We used to lie together on my sofa and watch horror films and chick flicks and comedies and science fiction films and it would all be so perfect. We’d stay that way all day and all night. It was perfect. It was our perfect moment. Perfection never lasts. Roses wilt. Love letters fade. Beauty becomes wrinkled and disappears in the blink of an eye. Love is cut short. I wish we could have stayed that way forever.

Why? Why did you do it? I love you .

I can’t believe that you believed them. That you really thought I’d do that to you. That I’d lie to you and hurt you and cheat on you. Why would I ever need or want to cheat on you? To be with somebody else? I had my soul mate to lie with every night. I had perfection in my arms. Why would I ever go to anybody else? Why did you believe them? Why did you let them ruin everything?

Never let me go Frank? Never let me walk out on something this special .

You had a commitment phobia. You told me this the same day you told me you loved me and couldn’t live without me. You said it scared you because you’d been hurt so much and you just couldn’t let yourself love any more. If you let yourself love, you’d said, then you’re letting yourself hurt. I promised you I’d never hurt you. I meant it. I tried to remind you what you’d said about never letting you let us go. You slapped me. You slapped me on the cheek and told me to fuck off. That I was just like the rest of them. That nothing I ever did or said could ever make things ‘special’ again. You said I’d ruined everything. I should have loved you more.

I hate you. I hate everything about you. I hate you from the bottom of my heart .

You didn’t hate me. You hated who you thought I was. Who they’d made you believe I was. I’m not that person though. I hope you know that now, where ever you ended up, I hope you saw the truth. I hope you forgave me. I hope you saw your mistake. When those words tumbled from your tongue and attacked me I thought I was going to die right there on the spot. I stopped breathing. I couldn’t move. I just looked at you and I knew right then that it was over. Everything it was all gone. You looked me in the eye and told me that you hated me and you were ready to kill me. You were ready to rid the world of me once and for all.

You’re the most beautiful man in the world Frank Iero. Marry me?
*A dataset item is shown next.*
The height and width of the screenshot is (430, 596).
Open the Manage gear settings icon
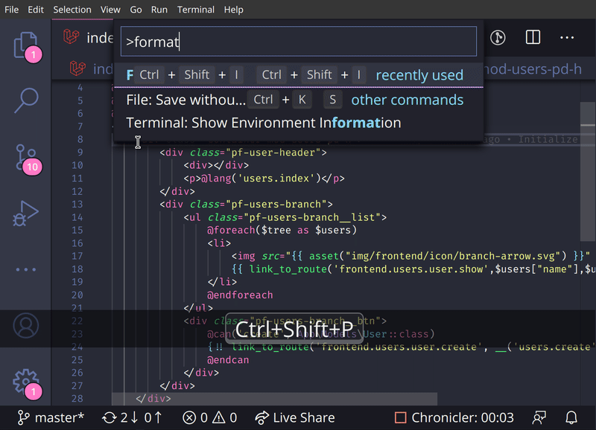pyautogui.click(x=25, y=381)
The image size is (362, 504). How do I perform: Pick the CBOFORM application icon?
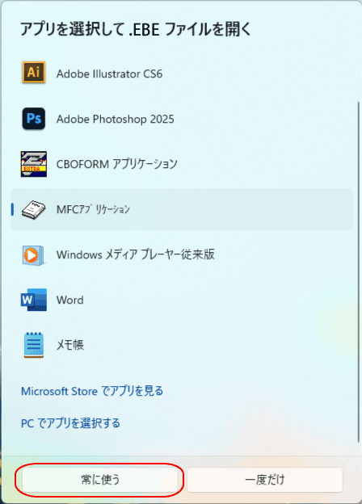tap(34, 164)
You were never one for tradition. You asked me to marry you and I’m glad it was that way. If I’d gotten down on one knee and asked you in the traditional manner it just wouldn’t have been us. It wouldn’t have been right for you. So you asked me and I said yes and you gave me my ring and the next day we went shopping for yours. Mine was a simple silver band with our names engraved inside with the date. Yours was silver with a small ruby in the centre. It had the same engraving as mine. We were going to get the wedding rings done in the same manner but with the date of our marriage. Things never got that far.
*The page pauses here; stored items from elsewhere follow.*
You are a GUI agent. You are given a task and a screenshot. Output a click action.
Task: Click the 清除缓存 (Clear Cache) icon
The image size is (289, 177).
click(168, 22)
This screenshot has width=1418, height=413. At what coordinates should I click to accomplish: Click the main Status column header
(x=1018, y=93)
I was ready to spend the rest of my life with you. Now I want you gone. A life with you in it isn’t worth living .

I preferred it when you said that a life without me in it wasn’t worth living. I preferred it when you weren’t screaming the words at me whilst pulling your engagement ring off your finger and throwing it at me. When you weren’t reaching out for my hand, grabbing it, and yanking the ring off me. I never found the ring. I wish I had it. I wouldn’t wear it. I’d just keep it. Maybe I’d put it on a chain and wear it around my neck. Maybe I’d keep it in a special box and kiss it every night before I went to sleep like I do now to your picture in my wallet. Maybe I would throw it away myself. I don’t know. I just know that I miss you.

When we grow old and die I want to die first Ok? Don’t you go dying on me and leaving me here alone .

That had made me cry. I don’t know why. Maybe it was the sincerity of your words. Maybe it was the scared look in your eyes. Maybe it was the fact that my grandma had died a week ago and left my grandpa behind and that was were this new fear was stemming from. I just know that I cried and kissed you on the forehead and promised you once more that I would never ever leave you. Well, I didn’t leave you. You weren’t alone for very long. You died on me, not the other way around. You got your wish. Again.

I love Frank Iero .

I love you too. And it fucking hurts.